I upload some code that is using Serial communication to the Arduino.
Than I turn on the Serial Monitor from the IDE. Than I send a character through Serial Monitor.
Now, the funny thing is, nothing happens. I send a character again, again and again. And, after doing that for a while, Arduino responds. Sometimes Arduino accepts character in the first attempt, sometimes I have to send it more than 10 times. After character was accepted, from then on, it accepts each caracter I send without the fuss.
Why are Arduino/Serial Monitor ignoring the characters sent at a begining?
Are you waiting for the code to finish uploading? That takes a good while on mine.
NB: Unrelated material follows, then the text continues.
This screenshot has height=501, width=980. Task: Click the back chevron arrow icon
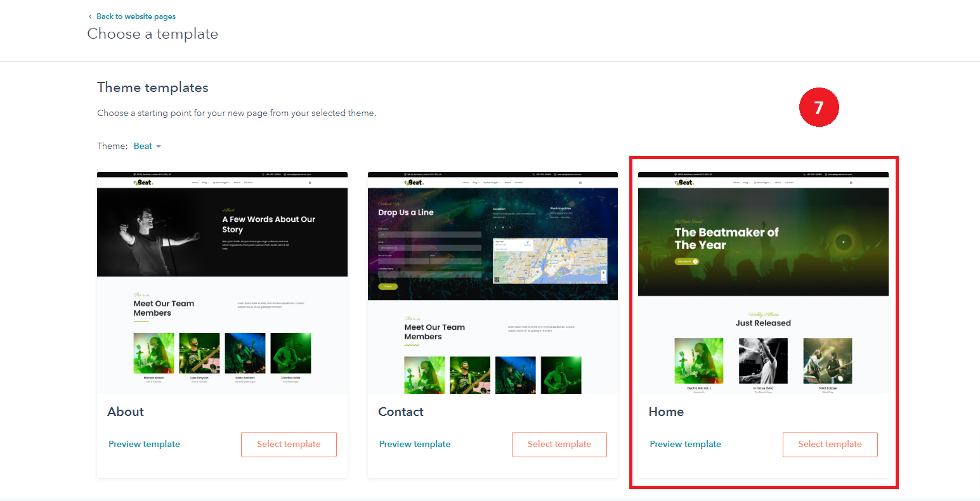[x=90, y=16]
Do you have code running on the Arduino that is blocking whatever code you have receiving serial i/o, as in big fat DELAYS? Yes, 100 milliseconds counts as fat if it's in a loop.
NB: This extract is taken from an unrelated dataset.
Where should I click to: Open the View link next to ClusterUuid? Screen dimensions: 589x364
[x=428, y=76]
Don't forget that opening the Serial Monitor resets the Arduino. You need to wait for the Arduino to reboot before you start hammering it with data. The simplest way to know it is ready is to add a Serial.print() statemet at the end of setup(). Don't bother hitting the Send key until you see the message you print.
PaulS:
Don't forget that opening the Serial Monitor resets the Arduino. You need to wait for the Arduino to reboot before you start hammering it with data. The simplest way to know it is ready is to add a Serial.print() statemet at the end of setup(). Don't bother hitting the Send key until you see the message you print.
That is the smart cookie. I'll try that.
Just reasoning loudly. My code must be ok, because it works as expected once it receives its first character. Problem must be in some systematic delay, just as PaulS described.
Yep, that's what it is. Starting the Serial Monitor (SM) causes Arduino to reboot. And the delay was caused by that reboot.
I've just put something like: Serial.println("Arduino is ready"); into the setup () { ... }. If I wait for this to be printed back to SM, than I can start sending characters back to Ard. through SM.